* **HOW TO COMPLETE THIS TASK**: The line containing "Given: Expand the View Options dropdown" marks the start; please restate exactly that line and only the lines following it through the end of the material below.

* **ENTRIES PROVIDED**:
* * * * *

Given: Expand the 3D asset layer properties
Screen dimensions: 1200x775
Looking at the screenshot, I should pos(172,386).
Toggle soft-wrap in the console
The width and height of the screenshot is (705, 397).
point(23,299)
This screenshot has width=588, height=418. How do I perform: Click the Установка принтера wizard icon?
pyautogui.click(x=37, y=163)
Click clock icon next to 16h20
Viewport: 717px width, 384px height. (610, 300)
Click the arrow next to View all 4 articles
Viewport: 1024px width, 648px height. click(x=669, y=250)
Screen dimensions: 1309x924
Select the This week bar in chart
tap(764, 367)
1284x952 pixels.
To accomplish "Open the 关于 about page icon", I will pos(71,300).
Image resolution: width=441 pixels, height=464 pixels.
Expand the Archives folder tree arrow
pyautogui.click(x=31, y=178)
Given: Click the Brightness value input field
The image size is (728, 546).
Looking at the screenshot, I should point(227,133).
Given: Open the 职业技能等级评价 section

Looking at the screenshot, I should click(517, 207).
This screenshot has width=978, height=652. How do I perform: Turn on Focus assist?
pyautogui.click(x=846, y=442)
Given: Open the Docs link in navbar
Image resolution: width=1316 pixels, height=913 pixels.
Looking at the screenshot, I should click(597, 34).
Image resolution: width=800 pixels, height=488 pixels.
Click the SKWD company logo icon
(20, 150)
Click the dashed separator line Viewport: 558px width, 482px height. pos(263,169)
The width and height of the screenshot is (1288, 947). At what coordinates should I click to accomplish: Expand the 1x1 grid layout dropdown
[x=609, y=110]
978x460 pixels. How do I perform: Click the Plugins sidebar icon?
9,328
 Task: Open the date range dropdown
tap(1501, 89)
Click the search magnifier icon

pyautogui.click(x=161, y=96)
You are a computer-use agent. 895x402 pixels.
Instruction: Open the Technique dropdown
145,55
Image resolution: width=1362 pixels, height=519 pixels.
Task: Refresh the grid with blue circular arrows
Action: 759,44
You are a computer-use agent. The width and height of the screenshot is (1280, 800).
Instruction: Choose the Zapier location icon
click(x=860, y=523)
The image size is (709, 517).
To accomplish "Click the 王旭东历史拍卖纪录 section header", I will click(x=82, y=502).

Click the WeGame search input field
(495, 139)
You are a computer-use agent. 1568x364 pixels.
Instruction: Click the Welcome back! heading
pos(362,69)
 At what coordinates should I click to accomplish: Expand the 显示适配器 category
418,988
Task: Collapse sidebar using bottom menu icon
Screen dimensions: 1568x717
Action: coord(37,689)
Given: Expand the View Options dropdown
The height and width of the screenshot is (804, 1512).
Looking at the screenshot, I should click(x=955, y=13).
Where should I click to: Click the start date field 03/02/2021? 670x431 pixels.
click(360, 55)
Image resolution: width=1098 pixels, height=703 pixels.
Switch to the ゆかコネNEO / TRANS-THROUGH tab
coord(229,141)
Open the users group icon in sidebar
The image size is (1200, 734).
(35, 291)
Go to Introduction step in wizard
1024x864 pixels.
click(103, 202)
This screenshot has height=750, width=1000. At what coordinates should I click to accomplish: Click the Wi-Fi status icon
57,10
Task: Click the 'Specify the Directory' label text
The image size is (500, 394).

* * * * *

* **EXPECTED OUTPUT**:
Given: Expand the View Options dropdown
The height and width of the screenshot is (804, 1512).
Looking at the screenshot, I should click(x=955, y=13).
Where should I click to: Click the start date field 03/02/2021? 670x431 pixels.
click(360, 55)
Image resolution: width=1098 pixels, height=703 pixels.
Switch to the ゆかコネNEO / TRANS-THROUGH tab
coord(229,141)
Open the users group icon in sidebar
The image size is (1200, 734).
(35, 291)
Go to Introduction step in wizard
1024x864 pixels.
click(103, 202)
This screenshot has height=750, width=1000. At what coordinates should I click to accomplish: Click the Wi-Fi status icon
57,10
Task: Click the 'Specify the Directory' label text
The image size is (500, 394).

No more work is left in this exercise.